National Post (National Edition)

Politician­s without values

- WILLIAM WATSON

In the polite, Trump-lite debate the Conservati­ves are having about Canadian values, an emerging Canadian value seems to be that we mustn’t ever ask would-be immigrants whether they have Canadian values.

In principle, we’re not opposed to intrusive questions. We ask newcomers about lots of things: their education, employment history, spouses or commonlaw partners; whether they have studied law, pharmacy, veterinary medicine or podiatry. (That’s in the test for skilled workers. Podiatry. No kidding.) We ask how well they speak our official languages (and score them on a scale of zero to six). We ask their age, giving them zero points if they’re less than 18, 12 points if they’re 18 to 35, working down to zero points if they’re 47 or older. “After 47 you’re good for nothing” is a revealed Canadian value.

Asking them about their values would be intrusive in a different way. People have the right to their beliefs, don’t they? Certainly, but do they have the right both to any and all beliefs and to come and live in Canada if they decide to? Should we have welcomed young Herr Hitler in 1921, say?
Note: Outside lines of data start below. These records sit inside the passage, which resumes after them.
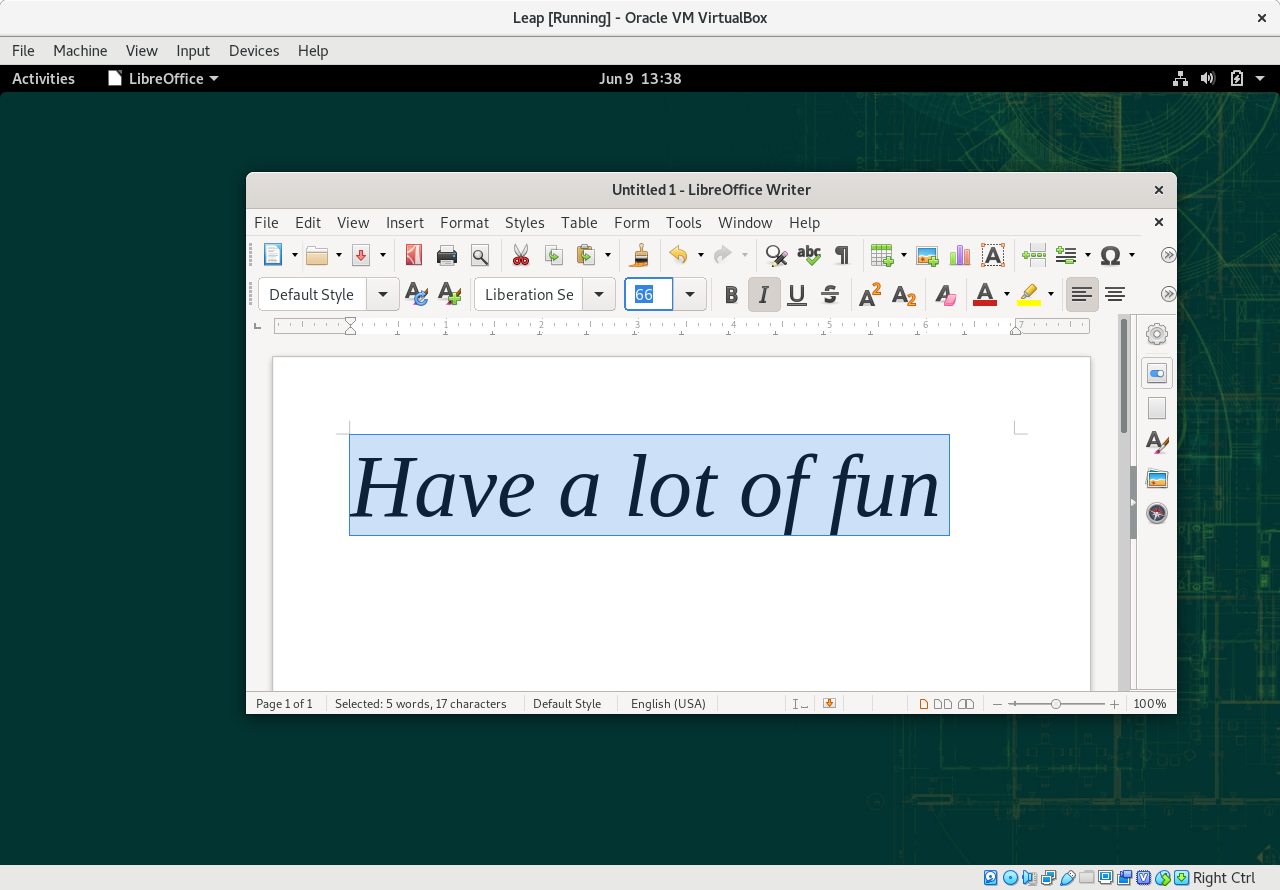Open the Format menu
Image resolution: width=1280 pixels, height=890 pixels.
pyautogui.click(x=464, y=223)
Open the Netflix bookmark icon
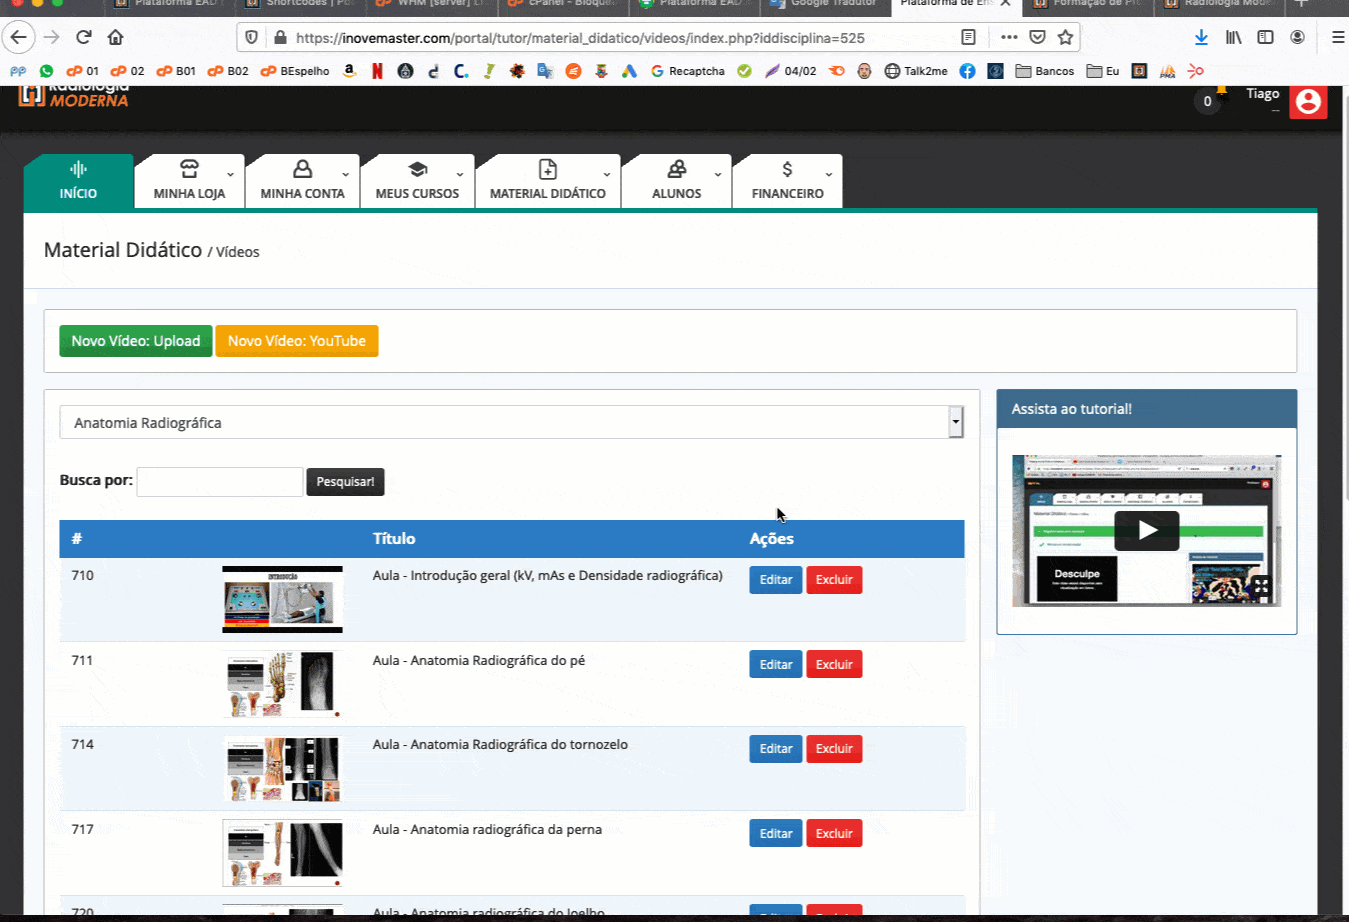This screenshot has height=922, width=1349. (x=377, y=71)
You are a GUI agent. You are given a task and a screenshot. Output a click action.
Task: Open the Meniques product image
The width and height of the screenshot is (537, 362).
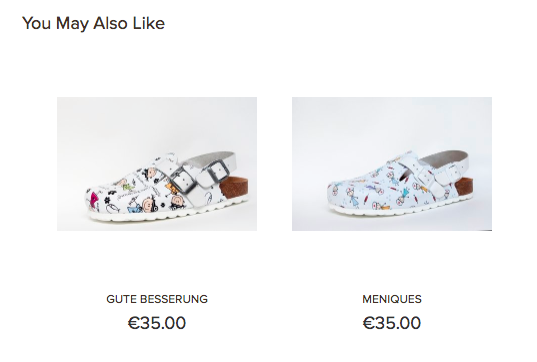[392, 164]
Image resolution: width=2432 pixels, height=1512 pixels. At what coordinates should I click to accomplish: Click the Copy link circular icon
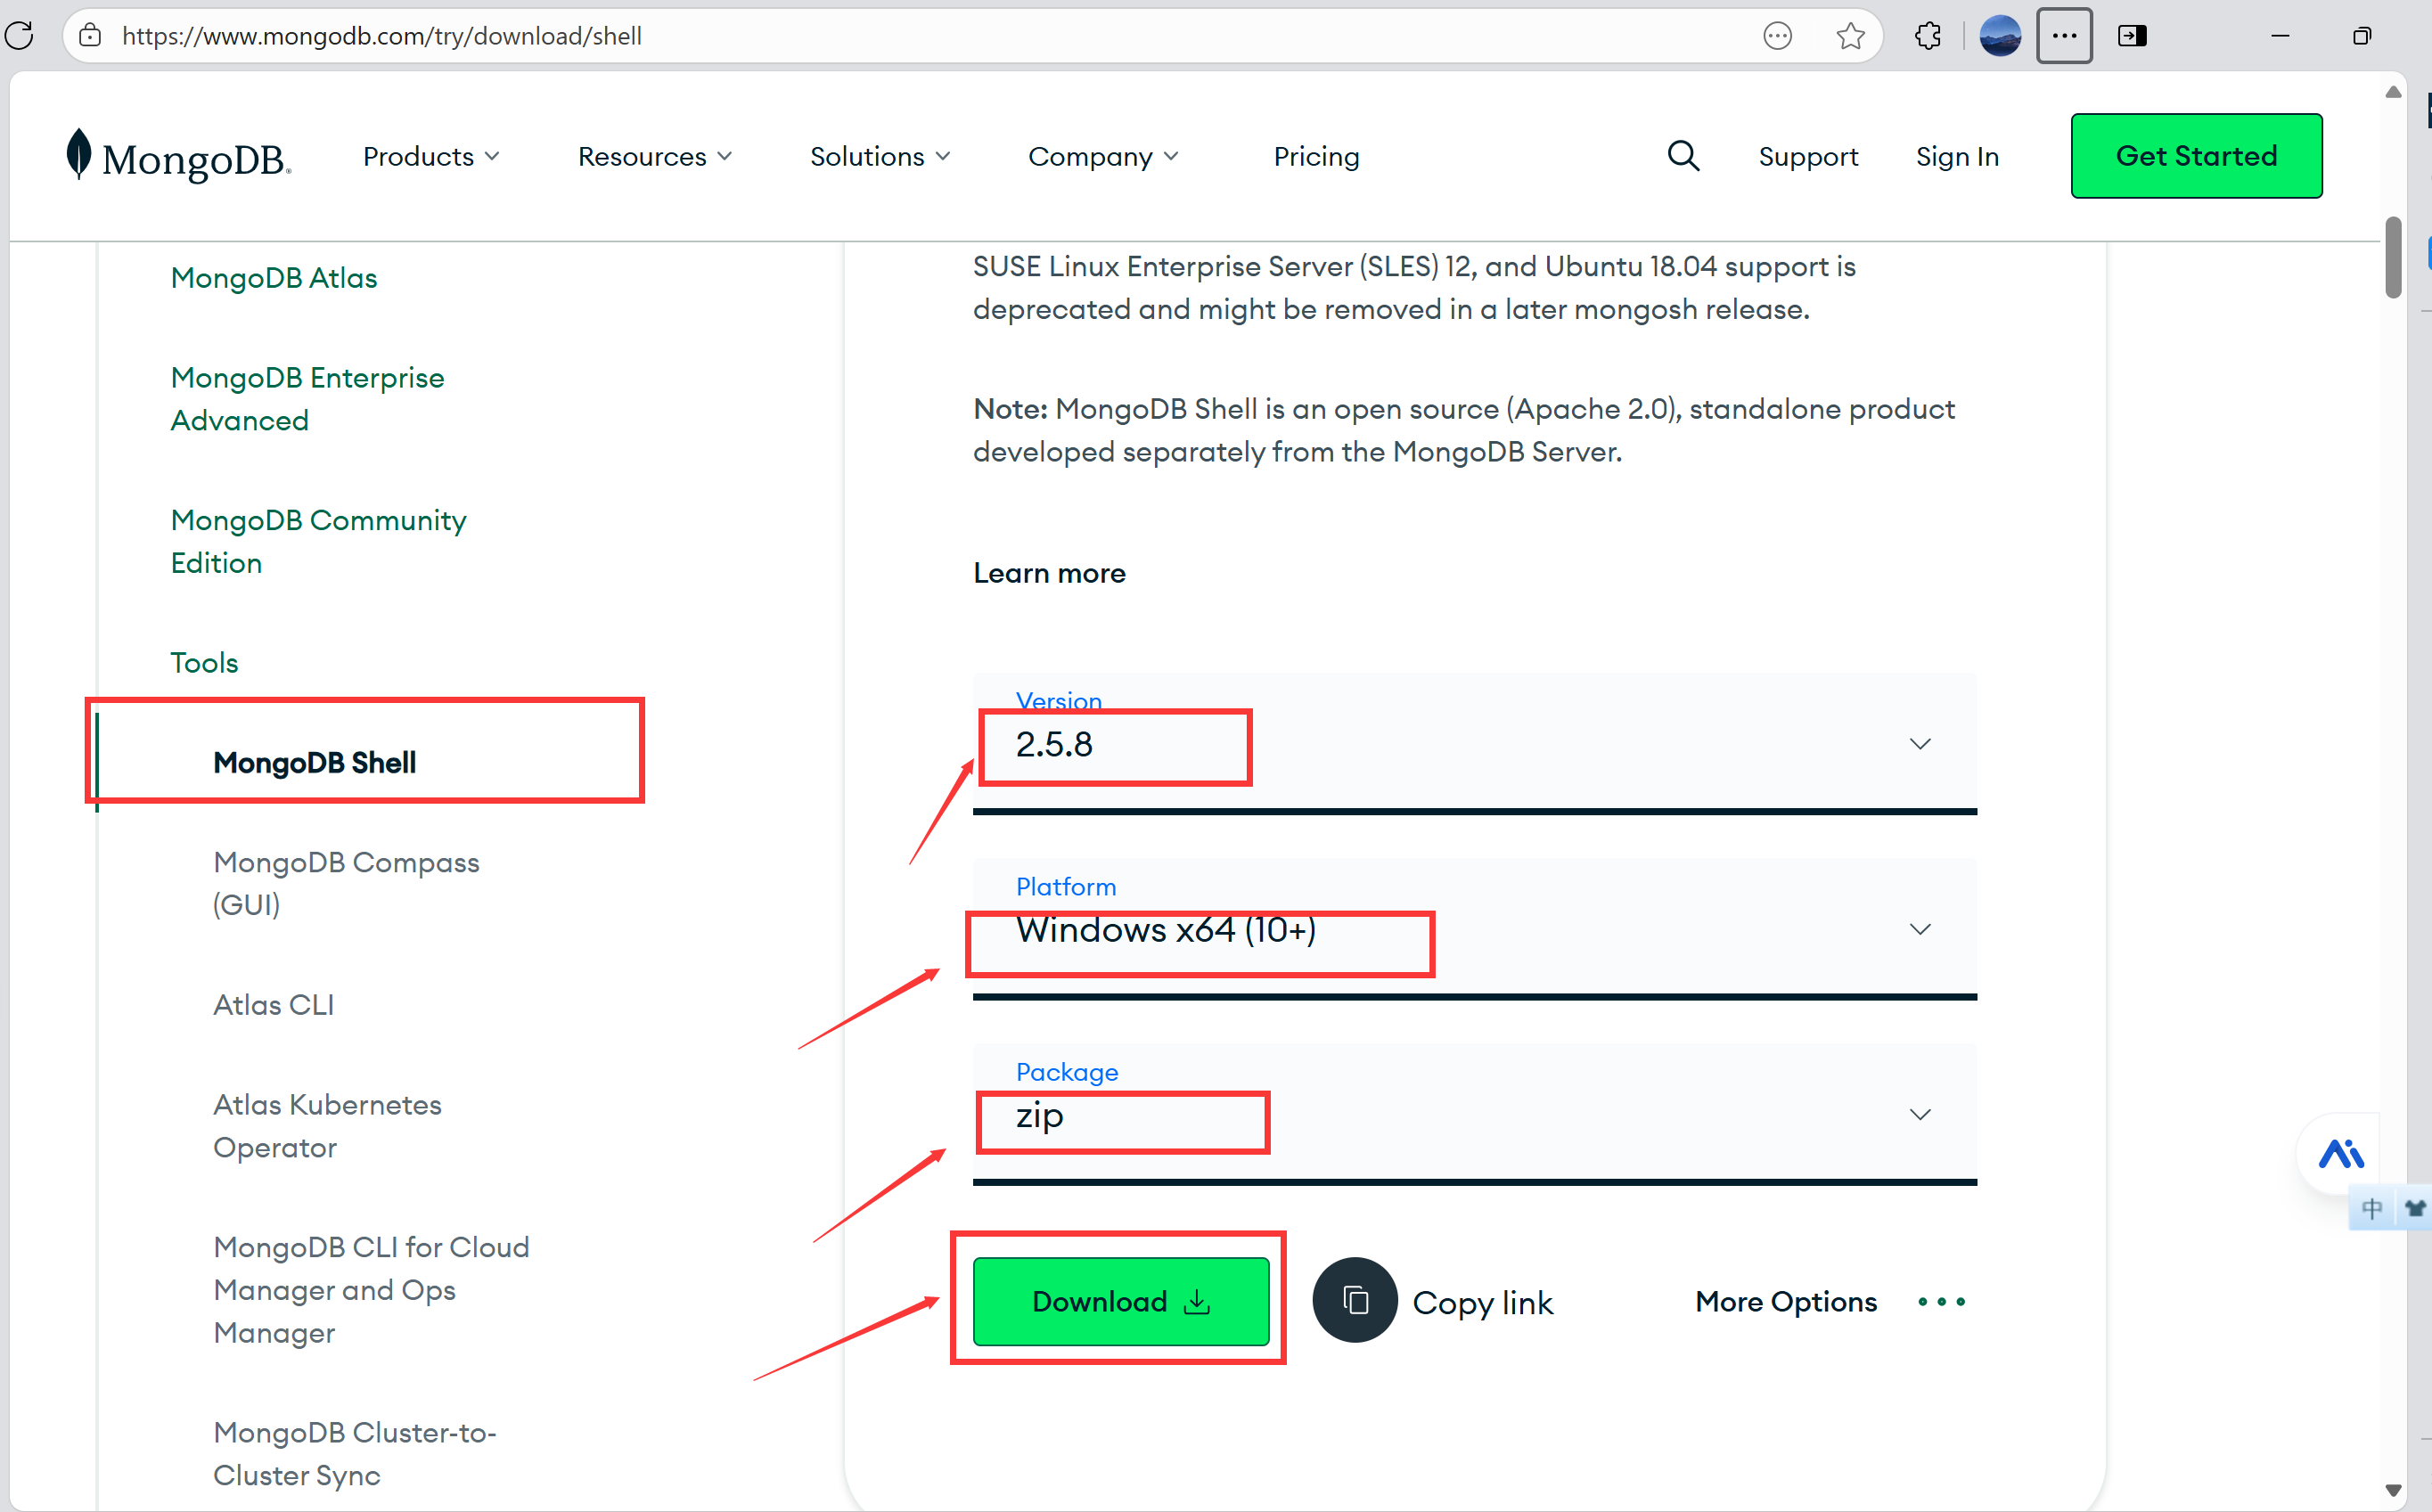(x=1355, y=1300)
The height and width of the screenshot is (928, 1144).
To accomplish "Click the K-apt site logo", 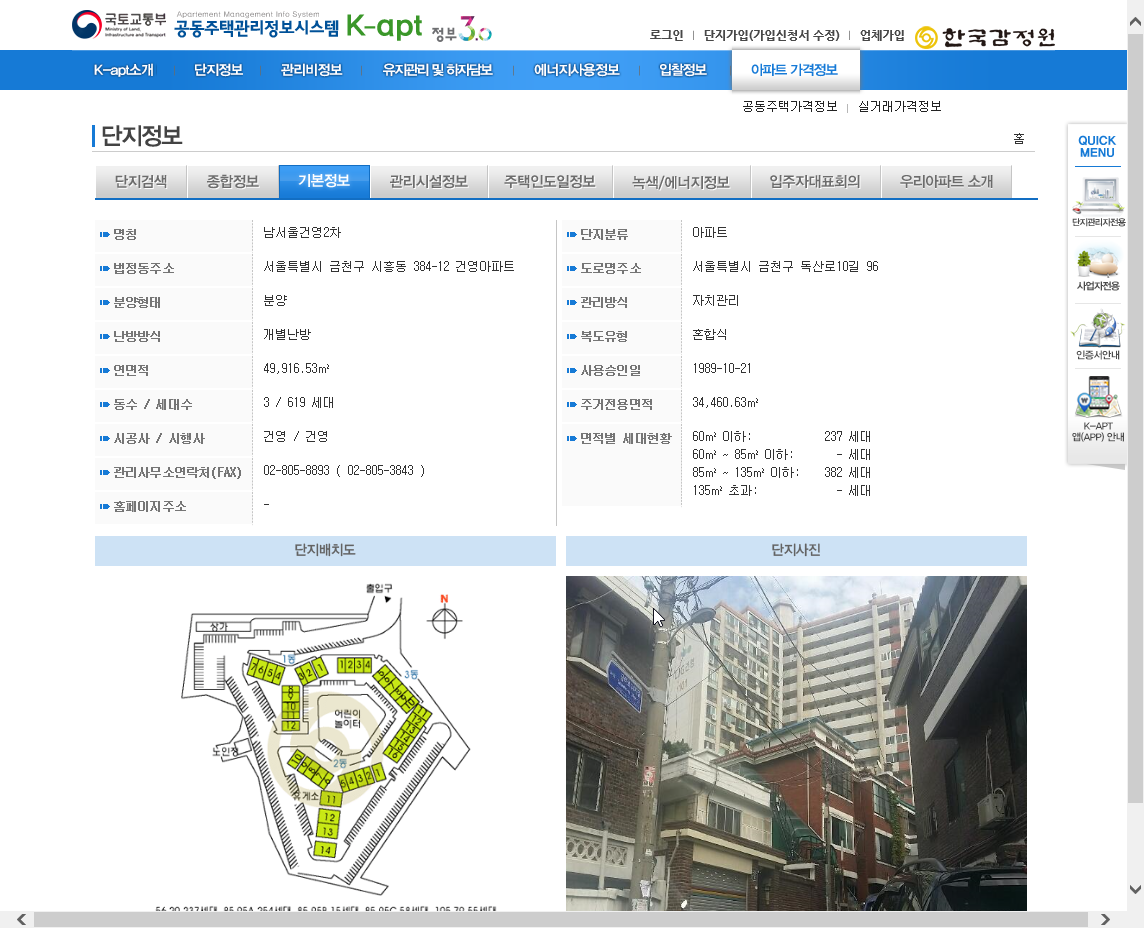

In interviewi­ng people about their beliefs there is the obvious impractica­lity that once it becomes known certain answers prohibit entry, we will never hear those answers. Among people who don’t share our values, the forthright won’t get in, only liars will make it. Or maybe we’ll ask applicants to take a lie-detector test, in which case only the really good liars will pass, those capable of holding their emotions completely under control, the kind of person who would make a terrific terrorist.

There’s also the problem of who would construct the values questionna­ire. I hope it’s not the people who put together the ongoing online consultati­on on voting theory.

Still, the depth of the animus against asking prospectiv­e immigrants about their values suggests the revulsion owes more to principle than impractica­lity. I wonder if the principle is really so clear as the animus implies.

Not so long ago, values interrogat­ion would have been un-Canadian simply because an essential part of Canadian-ness was not really caring what other Canadians’ values were. Our most important value was complete tolerance. Anyone was welcome here, a militant relativism that was a passive-aggressive manifestat­ion of anti-Americanis­m, the most enduring Canadian value of all.

Americans have always been very big on American values, which, as the whole world knows, their founding fathers troubled to write down both in a declaratio­n of their independen­ce and a bill of their rights. For our part, we had the British North America Act, which read like the mortgage deed that, in a sense, it was. Also, after 1960, John Diefenbake­r’s non-binding bill of rights, and, from 1972 on, Margaret Atwood’s Survival — which told us our characteri­stic attribute, as of our literature, is that we are survivors. Beyond that we were building a mosaic, not a melting pot, and a mosaic wants tiles of every hue, texture and sharpness.

But all that’s behind us, surely. The last couple of decades have made clear that plenty of people in the world have, not just un-Canadian, but anti-Canadian values. Most of us are therefore now more flexible on the principle of wanting to welcome to Canada only people who do share our core values. We obviously don’t want to splice the mesh so narrowly that many good people don’t get in. But we also don’t want to succumb to the liberal death wish: perishing by principled, good-hearted inaction, which in this context means welcoming people who oppose our values and going after them only when they actually commit crimes. It’s possible to be more, as they say, proactive than that. This is a liberal, democratic, pluralist society. If you want to live here, you’d better be a liberal, a democrat and a pluralist. It’s hard to see what’s wrong with that propositio­n in principle.

Of course, a core part of liberalism is mistrust of government. And it’s the government that polices our borders. Which gets us back to the practical problems of a values test. How do we tell what’s really in people’s hearts? Consider Kellie Leitch, who only months ago cried on television recalling her role in the Barbaric Practices Call Centre but is now trying to pull a Trump, i.e., standing out in a field of 14 by staking out the most extreme position of all the candidates on immigratio­n. How do we tell what’s truly in her heart?

It is not, in principle, un-Canadian to worry about the beliefs of people seeking to join us. It may be unCanadian, it has been at least since the 1960s, to worry whether the government can do a job right. But worry we should, on both counts.

A PART OF CANADIAN LIBERALISM IS MISTRUSTIN­G THE GOVERNMENT THAT POLICES OUR BORDERS.